Moving forward with the larger suit, H&M put the spotlight on the event while raising an important question: Does intellectual property law protect unsanctioned graffiti art?

“Under current copyright law, a work immediately receives protection if it is an ‘original work of authorship fixed in any tangible medium of expression.’ 17 U.S.C. § 102(a),” says Litigation Associate Brittany M. Elias and Trial Attorney Bobby Ghajar in a piece published by The American Bar Association in 2016. “Along with this protection, an artist has a bundle of exclusive rights to reproduce the work, prepare derivative works, distribute copies, and display the work publicly. These rights were traditionally understood as belonging exclusively to the artist, but this view has evolved with respect to unsanctioned street art.”

They go on to say, “Although the copyright statute does not expressly state that illegality effects copyrightability, scholars have emphasized Section 103 of the Copyright Act — excluding copyright protection for derivative works made illegally — to justify the argument that illegal works are similarly not entitled to copyright protection.
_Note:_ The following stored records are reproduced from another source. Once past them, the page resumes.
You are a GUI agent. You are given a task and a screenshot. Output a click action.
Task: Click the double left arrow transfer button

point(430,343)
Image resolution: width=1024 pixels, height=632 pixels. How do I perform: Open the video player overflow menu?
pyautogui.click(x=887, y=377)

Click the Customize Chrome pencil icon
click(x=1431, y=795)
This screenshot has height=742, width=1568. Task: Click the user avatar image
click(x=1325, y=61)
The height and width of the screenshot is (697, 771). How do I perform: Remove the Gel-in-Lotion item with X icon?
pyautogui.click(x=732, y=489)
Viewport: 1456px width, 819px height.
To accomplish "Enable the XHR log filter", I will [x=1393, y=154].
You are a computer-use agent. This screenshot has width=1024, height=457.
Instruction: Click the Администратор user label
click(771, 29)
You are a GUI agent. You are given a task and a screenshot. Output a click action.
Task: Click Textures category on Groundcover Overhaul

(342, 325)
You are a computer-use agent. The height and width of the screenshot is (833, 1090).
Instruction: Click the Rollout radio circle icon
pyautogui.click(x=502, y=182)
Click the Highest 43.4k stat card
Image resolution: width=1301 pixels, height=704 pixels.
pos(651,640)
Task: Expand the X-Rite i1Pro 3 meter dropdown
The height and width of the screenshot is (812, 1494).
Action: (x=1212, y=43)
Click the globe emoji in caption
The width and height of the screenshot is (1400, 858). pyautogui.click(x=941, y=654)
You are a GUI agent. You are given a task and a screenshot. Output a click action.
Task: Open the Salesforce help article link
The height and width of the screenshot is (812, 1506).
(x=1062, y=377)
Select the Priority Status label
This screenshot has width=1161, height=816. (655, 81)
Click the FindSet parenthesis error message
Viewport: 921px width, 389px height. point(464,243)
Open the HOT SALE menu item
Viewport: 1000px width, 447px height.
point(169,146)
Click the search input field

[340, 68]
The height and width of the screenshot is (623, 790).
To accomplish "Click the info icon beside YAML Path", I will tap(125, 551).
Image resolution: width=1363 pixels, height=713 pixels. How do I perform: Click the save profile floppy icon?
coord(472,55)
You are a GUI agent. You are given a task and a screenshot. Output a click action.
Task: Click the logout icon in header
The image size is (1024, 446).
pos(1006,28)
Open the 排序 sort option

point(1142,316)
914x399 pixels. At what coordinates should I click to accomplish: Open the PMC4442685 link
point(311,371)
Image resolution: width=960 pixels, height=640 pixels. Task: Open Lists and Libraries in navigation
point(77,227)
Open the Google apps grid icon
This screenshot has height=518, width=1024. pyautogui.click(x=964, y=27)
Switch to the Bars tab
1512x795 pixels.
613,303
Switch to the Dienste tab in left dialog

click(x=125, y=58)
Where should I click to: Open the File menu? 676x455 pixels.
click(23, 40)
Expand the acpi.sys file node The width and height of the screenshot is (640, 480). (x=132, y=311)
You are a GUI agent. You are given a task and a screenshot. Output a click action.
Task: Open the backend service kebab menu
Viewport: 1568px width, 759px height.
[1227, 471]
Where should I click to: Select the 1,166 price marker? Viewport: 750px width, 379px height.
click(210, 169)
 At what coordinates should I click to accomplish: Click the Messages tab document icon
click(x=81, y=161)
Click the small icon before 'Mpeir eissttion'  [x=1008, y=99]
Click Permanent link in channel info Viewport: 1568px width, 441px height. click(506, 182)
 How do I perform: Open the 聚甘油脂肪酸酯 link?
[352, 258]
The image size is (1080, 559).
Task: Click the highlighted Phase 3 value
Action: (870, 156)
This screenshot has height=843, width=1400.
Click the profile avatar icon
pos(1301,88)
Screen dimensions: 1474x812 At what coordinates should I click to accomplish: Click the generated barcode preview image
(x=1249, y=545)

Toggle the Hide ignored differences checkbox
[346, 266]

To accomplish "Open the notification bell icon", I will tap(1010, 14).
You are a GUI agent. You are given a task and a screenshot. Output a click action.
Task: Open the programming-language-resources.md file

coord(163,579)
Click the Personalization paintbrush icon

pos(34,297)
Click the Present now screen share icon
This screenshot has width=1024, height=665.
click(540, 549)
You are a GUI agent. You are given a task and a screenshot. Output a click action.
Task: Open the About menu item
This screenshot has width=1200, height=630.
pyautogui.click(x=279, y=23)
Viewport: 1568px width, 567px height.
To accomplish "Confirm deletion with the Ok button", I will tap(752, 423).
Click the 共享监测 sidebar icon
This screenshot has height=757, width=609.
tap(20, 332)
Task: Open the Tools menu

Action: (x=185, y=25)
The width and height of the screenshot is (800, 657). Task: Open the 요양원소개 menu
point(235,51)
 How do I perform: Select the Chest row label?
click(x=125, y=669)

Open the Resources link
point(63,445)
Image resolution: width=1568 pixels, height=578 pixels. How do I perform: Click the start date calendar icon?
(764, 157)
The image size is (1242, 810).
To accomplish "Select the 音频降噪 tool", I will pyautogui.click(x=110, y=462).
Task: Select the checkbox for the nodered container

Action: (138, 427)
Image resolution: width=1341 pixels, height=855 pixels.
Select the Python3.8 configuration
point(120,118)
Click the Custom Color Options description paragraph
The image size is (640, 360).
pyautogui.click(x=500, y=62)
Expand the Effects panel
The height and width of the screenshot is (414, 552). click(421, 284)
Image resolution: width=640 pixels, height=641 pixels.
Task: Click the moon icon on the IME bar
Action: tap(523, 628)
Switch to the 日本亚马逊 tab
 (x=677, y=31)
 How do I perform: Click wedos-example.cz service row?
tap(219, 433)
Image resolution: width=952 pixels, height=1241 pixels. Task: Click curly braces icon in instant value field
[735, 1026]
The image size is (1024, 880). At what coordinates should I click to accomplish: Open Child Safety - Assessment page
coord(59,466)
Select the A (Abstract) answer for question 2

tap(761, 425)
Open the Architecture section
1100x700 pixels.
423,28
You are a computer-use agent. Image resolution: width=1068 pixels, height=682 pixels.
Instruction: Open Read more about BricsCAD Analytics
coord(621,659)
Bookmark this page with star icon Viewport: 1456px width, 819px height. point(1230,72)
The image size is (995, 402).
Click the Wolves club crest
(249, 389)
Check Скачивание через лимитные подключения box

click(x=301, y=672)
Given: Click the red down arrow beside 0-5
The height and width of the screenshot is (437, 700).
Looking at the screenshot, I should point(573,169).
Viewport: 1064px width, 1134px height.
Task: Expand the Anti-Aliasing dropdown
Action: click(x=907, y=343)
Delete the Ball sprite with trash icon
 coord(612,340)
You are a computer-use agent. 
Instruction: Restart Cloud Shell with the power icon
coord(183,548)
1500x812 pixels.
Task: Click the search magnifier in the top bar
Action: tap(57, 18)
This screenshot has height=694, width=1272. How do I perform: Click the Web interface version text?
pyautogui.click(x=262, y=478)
Likewise, courts and scholars have argued that illegal works are not copyrightable because they fail to ‘promote the progress of science and useful arts’ as set forth in the U.S. Constitution.”

So the answer is … there is no straight answer yet, because there haven’t been enough cases to set a solid precedent.

However, Elias and Ghajar raise one more fact about graffiti art and intellectual property law that relates to the H&M/Revok graffiti case: “There is an inherent conflict between property law and copyright law, giving the property owner essential rights that would otherwise belong exclusively to the artist. This splitting of rights can often lead to situations where the property owner, not the artist, engages in legal action concerning the underlying graffiti work.”

Does that put the power in the hands of the NYC parks department?

The David v. Goliath trail between Revok and H&M won’t do anything to clarify the muddy laws. People lost their shit upon news of the suit H&M filed, so much so that by March 15, H&M reversed their decision and said it would pull the suit.

But by then, it was too little too late. The story had already gone viral and commenters were in full force bashing the retail chain, saying things like, “ya’ll getting real good at saying sorry” and “they thought they were gonna use someone's art without their consent and it was gonna be all good just because it was a graffiti writer's art.”

Another follower summed up the problem as, “You want to appropriate a culture and profit from it for free. Don’t believe that we don’t see it.”

But the artists potency in the scene was a main reason the public was exposed to the problem. Because when Revok decided to take action, he was already well known — someone LA Weekly said is a “superhero among the spray-can set and one of the L.A. Sheriff's Department's most wanted vandals.” Revok has even gone so far to stand up for his artwork as to spend 180 days in jail back in 2011 for violating probation on a misdemeanor vandalism charge by failing to pay “adequate restitution.” Then again in 2009, he was arrested in Melbourne, Australia after tagging a series of large works.

But the issue remains: do street artists have rights to illegal work? This one never got the chance to play out in court. But in the face of public opinion, H&M hurt itself where it matters most.